I hope you guys do make it again...
Last year was a load of fun and I'm already developing a new fatty recipe that should be far different than anything anyone has done there yet.
Walt.


hillbillyrkstr said:


> Walt we do that out here. If you need a bottle I have plenty.
> 
> Scott





hillbillyrkstr said:


> Walt we do that out here.
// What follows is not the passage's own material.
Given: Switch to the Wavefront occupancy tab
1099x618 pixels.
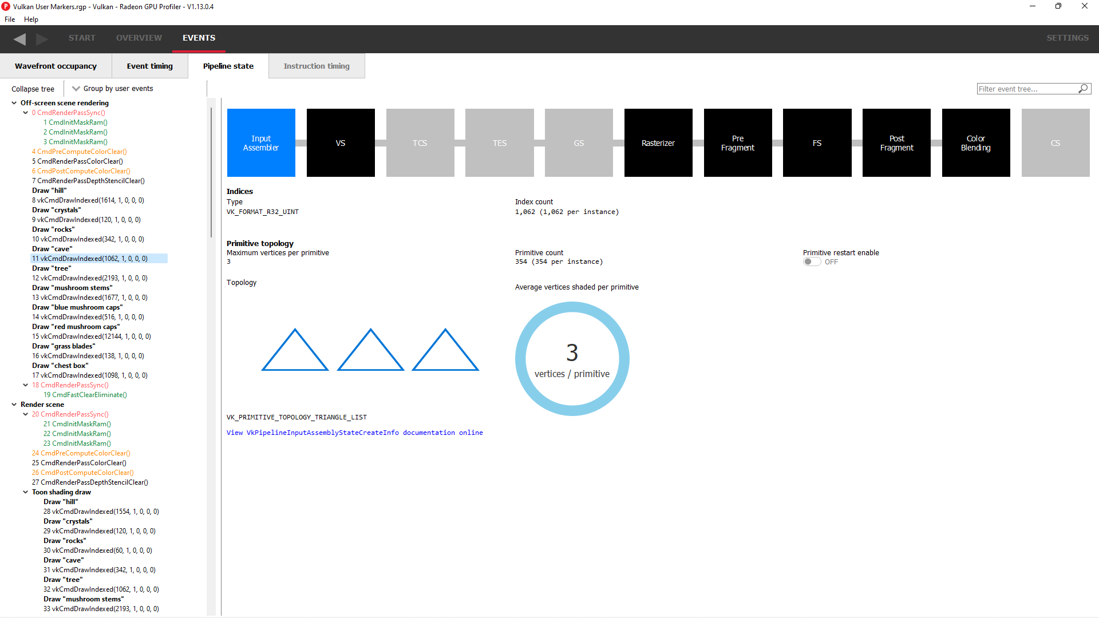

If you need a bottle I have plenty.
> 
> Scott


Well thanks scott... that would be great.
I've got a small stash right now but I'll definitely take you up on the offer if its available next time I'm in need.
Walt


----------



## TomKnollRFV (Dec 26, 2018)

jokensmoken said:


> I hope you guys do make it again...
> Last year was a load of fun and I'm already developing a new fatty recipe that should be far different than anything anyone has done there yet.
> Walt.
> 
> ...



I hope we make it as well, I want to actually enter one, even if it's just to get feed back and hopefully avoid the shirt ;)


----------



## jokensmoken (Dec 26, 2018)

HalfSmoked said:


> Awesome looking stock there should last a while.
> 
> Warren


You'd think, but most of it gets gifted...
My friends and family are getting pretty spoiled...lol...
Smoked 35 pounds of cheese and 18 pounds of Canadian bacon
Turned 12 lb venison and 15 lb beef into jerky and I'll have to produce more for my own stash..lol...
It's a labor of love, AND it makes Christmas shopping easy peasy...its all done at the grocery store...


----------



## HalfSmoked (Dec 27, 2018)

Awesome gifts for sure need my address I would like to be on your list. :rolleyes: :D

Warren


----------